» EXERCISE DIRECTIONS
Every line from the one with "The height and width of the screenshot is (790, 1512)." to the one with "Given: Show info", including those two, is to be copied exactly; all other lines of the entries below are left out.

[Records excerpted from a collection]

____________________

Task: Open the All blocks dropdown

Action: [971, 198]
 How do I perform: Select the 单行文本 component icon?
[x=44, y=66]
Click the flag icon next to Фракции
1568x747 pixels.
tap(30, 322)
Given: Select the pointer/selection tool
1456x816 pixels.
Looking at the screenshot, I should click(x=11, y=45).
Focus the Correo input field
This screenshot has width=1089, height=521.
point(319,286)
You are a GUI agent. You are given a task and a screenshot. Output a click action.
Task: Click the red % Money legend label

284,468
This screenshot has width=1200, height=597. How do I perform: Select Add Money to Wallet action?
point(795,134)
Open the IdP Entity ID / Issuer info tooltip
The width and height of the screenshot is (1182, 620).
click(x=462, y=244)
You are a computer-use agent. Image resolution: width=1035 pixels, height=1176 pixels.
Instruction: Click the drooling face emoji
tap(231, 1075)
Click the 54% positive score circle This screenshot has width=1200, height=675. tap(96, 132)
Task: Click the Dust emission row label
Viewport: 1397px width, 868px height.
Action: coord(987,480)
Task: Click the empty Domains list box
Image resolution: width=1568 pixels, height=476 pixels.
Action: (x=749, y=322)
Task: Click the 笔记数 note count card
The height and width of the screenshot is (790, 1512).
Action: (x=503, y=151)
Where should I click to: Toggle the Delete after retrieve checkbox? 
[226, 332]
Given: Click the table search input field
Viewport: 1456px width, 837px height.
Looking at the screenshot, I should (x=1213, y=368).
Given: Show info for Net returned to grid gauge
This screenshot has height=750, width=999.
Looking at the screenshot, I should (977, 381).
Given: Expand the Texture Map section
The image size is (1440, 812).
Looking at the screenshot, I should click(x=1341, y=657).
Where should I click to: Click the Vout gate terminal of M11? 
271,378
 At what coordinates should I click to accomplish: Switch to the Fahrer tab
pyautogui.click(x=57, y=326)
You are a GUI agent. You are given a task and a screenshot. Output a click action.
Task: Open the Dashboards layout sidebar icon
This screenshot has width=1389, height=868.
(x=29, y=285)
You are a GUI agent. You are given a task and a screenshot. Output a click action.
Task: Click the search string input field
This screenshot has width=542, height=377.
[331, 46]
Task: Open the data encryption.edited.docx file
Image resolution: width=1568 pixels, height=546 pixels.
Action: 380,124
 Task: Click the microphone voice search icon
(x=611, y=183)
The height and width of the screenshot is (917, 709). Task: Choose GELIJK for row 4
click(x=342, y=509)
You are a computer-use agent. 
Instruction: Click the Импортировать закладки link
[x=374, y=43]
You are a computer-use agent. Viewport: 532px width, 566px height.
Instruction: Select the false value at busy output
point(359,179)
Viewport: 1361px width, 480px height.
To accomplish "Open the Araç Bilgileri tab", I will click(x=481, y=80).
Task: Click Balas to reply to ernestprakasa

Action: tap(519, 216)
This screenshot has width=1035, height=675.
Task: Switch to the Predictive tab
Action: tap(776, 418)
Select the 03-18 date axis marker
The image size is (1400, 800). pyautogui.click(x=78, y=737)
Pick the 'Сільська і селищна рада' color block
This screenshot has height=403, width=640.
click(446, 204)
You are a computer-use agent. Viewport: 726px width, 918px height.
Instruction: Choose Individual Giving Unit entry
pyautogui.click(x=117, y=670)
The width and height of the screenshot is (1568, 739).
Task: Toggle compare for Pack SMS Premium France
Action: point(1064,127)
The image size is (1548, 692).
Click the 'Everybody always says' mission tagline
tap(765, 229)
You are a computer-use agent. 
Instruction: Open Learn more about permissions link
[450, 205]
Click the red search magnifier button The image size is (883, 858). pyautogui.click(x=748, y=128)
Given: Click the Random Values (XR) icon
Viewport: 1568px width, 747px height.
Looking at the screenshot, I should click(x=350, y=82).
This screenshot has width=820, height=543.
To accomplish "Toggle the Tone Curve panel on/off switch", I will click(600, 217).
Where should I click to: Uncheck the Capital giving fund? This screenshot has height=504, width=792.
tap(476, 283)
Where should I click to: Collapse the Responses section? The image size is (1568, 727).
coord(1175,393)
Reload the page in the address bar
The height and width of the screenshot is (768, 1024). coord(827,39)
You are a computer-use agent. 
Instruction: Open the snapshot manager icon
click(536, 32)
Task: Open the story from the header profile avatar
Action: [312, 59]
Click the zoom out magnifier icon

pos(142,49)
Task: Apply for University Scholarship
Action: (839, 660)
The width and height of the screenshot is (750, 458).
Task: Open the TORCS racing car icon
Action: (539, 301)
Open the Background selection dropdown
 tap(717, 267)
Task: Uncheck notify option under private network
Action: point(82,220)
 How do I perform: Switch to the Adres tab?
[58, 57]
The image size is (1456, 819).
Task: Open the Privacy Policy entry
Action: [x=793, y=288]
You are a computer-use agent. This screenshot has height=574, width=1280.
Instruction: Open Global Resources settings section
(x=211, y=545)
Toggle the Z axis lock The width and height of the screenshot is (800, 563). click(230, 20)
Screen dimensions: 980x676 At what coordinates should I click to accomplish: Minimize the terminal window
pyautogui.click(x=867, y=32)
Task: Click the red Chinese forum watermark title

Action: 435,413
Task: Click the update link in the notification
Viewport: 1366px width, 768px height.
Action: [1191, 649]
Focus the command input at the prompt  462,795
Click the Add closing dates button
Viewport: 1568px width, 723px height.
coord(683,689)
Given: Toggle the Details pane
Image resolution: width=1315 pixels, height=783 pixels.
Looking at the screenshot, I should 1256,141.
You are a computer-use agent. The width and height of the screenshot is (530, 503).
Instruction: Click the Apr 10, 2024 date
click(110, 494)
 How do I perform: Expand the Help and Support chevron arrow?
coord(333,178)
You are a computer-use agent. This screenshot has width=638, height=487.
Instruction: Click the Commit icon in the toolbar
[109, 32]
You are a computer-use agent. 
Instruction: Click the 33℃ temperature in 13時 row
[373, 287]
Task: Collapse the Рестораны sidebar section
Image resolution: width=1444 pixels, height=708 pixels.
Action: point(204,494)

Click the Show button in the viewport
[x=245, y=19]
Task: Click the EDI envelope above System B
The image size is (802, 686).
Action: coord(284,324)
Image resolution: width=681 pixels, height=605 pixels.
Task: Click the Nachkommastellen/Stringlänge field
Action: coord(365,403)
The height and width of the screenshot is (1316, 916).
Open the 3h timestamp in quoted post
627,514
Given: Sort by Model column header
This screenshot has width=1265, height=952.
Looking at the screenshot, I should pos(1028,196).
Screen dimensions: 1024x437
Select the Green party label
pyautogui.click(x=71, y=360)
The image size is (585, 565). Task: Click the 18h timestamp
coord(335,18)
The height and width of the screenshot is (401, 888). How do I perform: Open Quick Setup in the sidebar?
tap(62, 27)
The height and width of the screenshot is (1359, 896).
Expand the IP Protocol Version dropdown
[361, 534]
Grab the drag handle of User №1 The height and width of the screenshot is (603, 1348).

____________________

» SOLUTION TO THIS PROBLEM
The height and width of the screenshot is (790, 1512).
Action: (x=503, y=151)
Where should I click to: Toggle the Delete after retrieve checkbox? 
[226, 332]
Given: Click the table search input field
Viewport: 1456px width, 837px height.
Looking at the screenshot, I should (x=1213, y=368).
Given: Show info for Net returned to grid gauge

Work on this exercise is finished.